Signed-off-by: Michael Bringmann <mwb@linux.vnet.ibm.com>
---
Changes in v02:
-- Modify the code that parses the memory affinity attributes to
mark relevant DRMEM LMB array entries using the internal_flags
mechanism instead of generate unique hotplug actions for each
memory block to be readded.
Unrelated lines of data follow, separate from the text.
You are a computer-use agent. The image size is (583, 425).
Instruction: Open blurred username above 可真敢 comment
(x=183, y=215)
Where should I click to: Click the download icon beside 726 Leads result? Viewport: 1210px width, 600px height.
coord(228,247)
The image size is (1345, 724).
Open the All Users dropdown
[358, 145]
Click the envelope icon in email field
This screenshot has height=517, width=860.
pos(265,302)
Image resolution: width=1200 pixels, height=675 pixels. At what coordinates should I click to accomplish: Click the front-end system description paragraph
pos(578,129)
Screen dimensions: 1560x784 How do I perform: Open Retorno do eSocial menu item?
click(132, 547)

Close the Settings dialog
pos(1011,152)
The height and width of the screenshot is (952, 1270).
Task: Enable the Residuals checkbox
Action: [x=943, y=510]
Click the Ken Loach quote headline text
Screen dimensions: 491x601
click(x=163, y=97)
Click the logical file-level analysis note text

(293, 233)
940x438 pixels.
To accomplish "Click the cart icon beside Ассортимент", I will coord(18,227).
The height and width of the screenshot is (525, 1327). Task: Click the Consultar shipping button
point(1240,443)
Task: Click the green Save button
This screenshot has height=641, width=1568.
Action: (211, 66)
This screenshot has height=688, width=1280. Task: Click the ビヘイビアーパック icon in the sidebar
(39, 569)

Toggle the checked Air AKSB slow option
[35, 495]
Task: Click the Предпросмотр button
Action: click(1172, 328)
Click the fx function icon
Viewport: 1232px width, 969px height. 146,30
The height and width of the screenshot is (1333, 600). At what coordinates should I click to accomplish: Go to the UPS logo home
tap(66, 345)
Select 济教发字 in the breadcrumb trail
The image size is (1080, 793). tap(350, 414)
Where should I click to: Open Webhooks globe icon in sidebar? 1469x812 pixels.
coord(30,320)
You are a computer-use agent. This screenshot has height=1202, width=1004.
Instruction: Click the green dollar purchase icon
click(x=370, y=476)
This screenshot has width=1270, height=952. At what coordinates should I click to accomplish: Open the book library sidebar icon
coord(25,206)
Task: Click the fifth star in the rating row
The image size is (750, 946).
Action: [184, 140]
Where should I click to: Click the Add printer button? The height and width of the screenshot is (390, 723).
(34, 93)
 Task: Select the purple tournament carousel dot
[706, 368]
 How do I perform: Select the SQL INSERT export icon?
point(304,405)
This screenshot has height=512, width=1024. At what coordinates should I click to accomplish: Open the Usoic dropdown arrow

The change is intended to both
simplify the code, and to require fewer resources on systems
with huge amounts of memory.
-- Save up notice about any all LMB entries until the end of the
'migration_store' operation at which point a single action is
queued to scan the entire DRMEM array.
-- Add READD_MULTIPLE function for memory that scans the DRMEM
array to identify multiple entries that were marked previously.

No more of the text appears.